* **SELECTED EXCERPT**:
==================================================

Invasive arterial catheters were in place for 19 events. Of these 19 events, 8 had evaluable blood pressure data available. Age-based diastolic blood pressure targets during the first 10 minutes of arrest were met in 6/8 (75%) events. There was a significant difference in rSO2 between patients with DBP below target vs above target for the overall event (19% [15,23] vs 58% [44,70], p = 0.04) and during the final five minutes of the event (20% [15,24] vs 60% [51,73], p = 0.04).

Discussion

In this prospective single center study of cerebral oxygen saturation monitoring during pediatric cardiac arrest, patients who achieved ROSC had higher median intra-arrest cerebral oxygen saturations for the overall CPR event and during the final five minutes of the event than those who did not achieve ROSC. Patients who achieved ROSC also had a higher percentage of rSO2 measurements above 50% during the last 5 minutes of the event. In a small exploratory subgroup analysis, patients who achieved AHA recommended age defined DBP targets during CPR had higher rSO2 during the CPR event.

We found that the median rSO2 for the entire event and the final five minutes of the event were significantly higher in patients who achieved ROSC. These findings are similar to those of adult studies. Higher rSO2 in adults either at initiation of CPR or during resuscitation are associated with greater likelihood of ROSC.1011,2225 Higher median rSO2 during both the entire and the last 5 minutes of resuscitation in adults has also been associated with ROSC.11 Published pediatric data is more limited. In a small case series that evaluated ten pediatric patients with OHCA, Çağlar et al. found that patients who did not achieve ROSC spent more time with an rSO2 < 30%, but they did not identify an association between ROSC and rSO2 during the overall CPR event or final five minutes of CPR (16).

During CPR, higher coronary perfusion pressures are associated with increased likelihood of ROSC.26 Higher coronary perfusion pressure values are associated with higher cerebral perfusion pressures and higher cerebral oxygen delivery.27,28 Therefore, it is not surprising that ROSC is more common in patients with higher rSO2 during CPR as the higher rSO2 reflects superior oxygen delivery to the brain and likely to the heart as well. In a recent pre-clinical study, non-invasive diffuse optical monitoring was able to discriminate between animals with and without ROSC as early as 3 minutes into CPR.29 The findings of this large animal study evaluating rSO2 align with our findings that non-invasively measured cerebral oxygenation is associated with ROSC. Our evaluation of the final five minutes is consistent with a large, multicenter adult study that showed that ROSC is more likely in patients with both a higher median rSO2 and more time spent above 50% during the last five minutes of CPR.11

We anticipated finding an association between rSO2 and survival to hospital discharge in this pilot study, because survival to discharge is likely more reflective of cerebral health than ROSC alone. We speculate that the failure to detect such an association was potentially related to low statistical power and only having five patients survive to hospital discharge in our study. While we did not find a significant association of rSO2 with survival to discharge, the median rSO2 values were 14% higher in those who survived showed a strong trend toward benefit with a p = 0.09. Furthermore, patients who survived to discharge had a median of 68% of rSO2 measurements above 60% compared to 0% of measurements reaching this threshold in non-survivors. These findings are consistent with several larger adult studies that demonstrated higher rSO2 values in patients who survived to discharge or survived with favorable neurologic outcome.1112,25

We evaluated previously assessed rSO2 thresholds of 30%, 40%, 50%, and 60% and found that ROSC was associated with more time spent above an rSO2 value of 50% in the final five minutes of the event. This is consistent with the findings of Parnia and colleagues, who showed that meeting an rSO2 cut-off of 50% over the course of the entire CPR event and during the final five minutes of CPR discriminated between patients with and without ROSC (areas under the receiver operating characteristic curves of 0.75 and 0.74, respectively). Larger studies are necessary to more comprehensively evaluate the utility of specific rSO2 thresholds during CPR, but the potential to establish tangible rSO2 targets holds promise in making cerebral oximetry measurement a practical undertaking at the bedside.

==================================================

* **PROMPT**:
Retype the passage from the cerebral oximetry excerpt starting with "We found that" and going on through "of CPR (16).". The rows have no connection to the cerebral oximetry excerpt.

==================================================

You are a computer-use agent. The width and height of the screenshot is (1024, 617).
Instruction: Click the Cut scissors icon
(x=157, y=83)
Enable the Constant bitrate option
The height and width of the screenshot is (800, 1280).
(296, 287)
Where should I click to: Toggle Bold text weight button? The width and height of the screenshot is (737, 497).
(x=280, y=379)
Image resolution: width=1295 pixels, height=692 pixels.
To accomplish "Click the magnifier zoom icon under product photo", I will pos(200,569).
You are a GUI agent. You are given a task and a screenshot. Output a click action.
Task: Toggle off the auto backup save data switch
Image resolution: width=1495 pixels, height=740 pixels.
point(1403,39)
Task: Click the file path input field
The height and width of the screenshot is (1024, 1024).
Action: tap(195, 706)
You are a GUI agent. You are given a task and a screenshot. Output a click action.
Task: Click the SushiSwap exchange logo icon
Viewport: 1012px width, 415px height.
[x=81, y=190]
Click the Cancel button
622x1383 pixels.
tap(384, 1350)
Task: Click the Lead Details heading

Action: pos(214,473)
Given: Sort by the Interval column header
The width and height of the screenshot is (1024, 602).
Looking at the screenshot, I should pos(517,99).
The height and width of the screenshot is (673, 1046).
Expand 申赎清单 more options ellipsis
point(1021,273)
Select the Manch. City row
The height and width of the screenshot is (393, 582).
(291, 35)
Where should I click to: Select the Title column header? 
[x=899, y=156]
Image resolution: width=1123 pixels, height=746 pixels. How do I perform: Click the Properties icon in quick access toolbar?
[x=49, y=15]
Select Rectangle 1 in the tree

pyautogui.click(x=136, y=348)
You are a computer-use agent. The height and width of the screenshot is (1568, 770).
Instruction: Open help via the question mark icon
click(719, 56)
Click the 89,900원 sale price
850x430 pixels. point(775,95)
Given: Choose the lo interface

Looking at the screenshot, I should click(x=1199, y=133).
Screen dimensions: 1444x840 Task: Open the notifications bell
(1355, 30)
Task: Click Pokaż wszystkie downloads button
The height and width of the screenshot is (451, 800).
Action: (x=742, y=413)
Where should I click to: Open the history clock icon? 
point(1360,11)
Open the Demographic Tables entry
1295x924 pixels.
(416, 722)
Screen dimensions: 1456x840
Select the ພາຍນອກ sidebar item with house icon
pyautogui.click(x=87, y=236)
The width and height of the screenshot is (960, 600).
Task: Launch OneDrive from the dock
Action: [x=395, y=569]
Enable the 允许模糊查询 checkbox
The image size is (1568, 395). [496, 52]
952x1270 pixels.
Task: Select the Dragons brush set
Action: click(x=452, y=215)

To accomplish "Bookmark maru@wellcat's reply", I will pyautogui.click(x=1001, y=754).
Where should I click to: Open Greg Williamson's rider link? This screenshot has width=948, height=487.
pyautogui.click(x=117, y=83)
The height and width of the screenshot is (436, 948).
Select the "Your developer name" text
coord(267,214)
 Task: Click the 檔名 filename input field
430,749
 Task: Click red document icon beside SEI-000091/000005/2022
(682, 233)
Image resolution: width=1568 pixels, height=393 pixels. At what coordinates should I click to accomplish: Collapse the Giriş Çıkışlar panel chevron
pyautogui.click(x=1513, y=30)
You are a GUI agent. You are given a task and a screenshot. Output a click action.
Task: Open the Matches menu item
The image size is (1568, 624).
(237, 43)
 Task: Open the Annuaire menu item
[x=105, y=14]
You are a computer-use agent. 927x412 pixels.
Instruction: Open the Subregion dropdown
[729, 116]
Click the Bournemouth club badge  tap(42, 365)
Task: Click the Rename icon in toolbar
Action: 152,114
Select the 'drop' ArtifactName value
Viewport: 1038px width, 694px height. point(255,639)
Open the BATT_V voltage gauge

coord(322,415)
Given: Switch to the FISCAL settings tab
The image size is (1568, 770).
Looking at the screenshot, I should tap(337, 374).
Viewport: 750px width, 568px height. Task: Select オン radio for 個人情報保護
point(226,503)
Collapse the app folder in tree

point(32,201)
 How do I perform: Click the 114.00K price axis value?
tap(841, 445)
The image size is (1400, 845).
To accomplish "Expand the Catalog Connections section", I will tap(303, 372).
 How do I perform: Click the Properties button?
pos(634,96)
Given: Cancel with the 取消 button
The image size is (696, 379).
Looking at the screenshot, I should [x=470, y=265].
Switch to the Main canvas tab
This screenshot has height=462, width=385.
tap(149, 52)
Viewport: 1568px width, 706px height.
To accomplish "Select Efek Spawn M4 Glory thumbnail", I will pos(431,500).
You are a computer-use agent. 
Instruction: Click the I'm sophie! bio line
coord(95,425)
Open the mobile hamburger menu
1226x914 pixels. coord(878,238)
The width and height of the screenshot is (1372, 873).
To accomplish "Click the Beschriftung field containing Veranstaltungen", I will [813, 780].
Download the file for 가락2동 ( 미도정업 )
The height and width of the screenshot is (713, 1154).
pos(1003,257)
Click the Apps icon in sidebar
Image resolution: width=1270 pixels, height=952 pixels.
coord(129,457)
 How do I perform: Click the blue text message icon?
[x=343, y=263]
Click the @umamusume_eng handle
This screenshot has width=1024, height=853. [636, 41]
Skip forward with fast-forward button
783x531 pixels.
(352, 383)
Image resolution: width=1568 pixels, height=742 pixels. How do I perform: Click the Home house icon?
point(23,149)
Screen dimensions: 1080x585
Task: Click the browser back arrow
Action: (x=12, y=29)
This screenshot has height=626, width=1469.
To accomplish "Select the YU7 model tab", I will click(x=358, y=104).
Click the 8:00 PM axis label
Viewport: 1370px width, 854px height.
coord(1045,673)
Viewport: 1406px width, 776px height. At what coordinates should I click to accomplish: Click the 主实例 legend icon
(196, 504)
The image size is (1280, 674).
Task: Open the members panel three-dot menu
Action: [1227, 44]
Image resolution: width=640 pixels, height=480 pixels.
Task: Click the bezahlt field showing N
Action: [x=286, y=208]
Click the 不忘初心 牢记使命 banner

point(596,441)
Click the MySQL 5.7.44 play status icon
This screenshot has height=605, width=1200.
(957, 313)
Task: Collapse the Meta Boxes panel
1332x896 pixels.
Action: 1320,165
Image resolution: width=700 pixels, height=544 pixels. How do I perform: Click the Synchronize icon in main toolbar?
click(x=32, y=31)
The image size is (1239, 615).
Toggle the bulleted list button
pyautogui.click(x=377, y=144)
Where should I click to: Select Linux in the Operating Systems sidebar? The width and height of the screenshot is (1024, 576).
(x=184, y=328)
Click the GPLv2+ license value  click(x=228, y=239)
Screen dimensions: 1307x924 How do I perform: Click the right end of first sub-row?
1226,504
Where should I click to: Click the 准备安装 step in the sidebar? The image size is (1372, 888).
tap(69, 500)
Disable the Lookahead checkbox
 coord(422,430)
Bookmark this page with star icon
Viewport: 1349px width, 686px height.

==================================================

* **RESULT FOR THIS TASK**:
We found that the median rSO2 for the entire event and the final five minutes of the event were significantly higher in patients who achieved ROSC. These findings are similar to those of adult studies. Higher rSO2 in adults either at initiation of CPR or during resuscitation are associated with greater likelihood of ROSC.1011,2225 Higher median rSO2 during both the entire and the last 5 minutes of resuscitation in adults has also been associated with ROSC.11 Published pediatric data is more limited. In a small case series that evaluated ten pediatric patients with OHCA, Çağlar et al. found that patients who did not achieve ROSC spent more time with an rSO2 < 30%, but they did not identify an association between ROSC and rSO2 during the overall CPR event or final five minutes of CPR (16).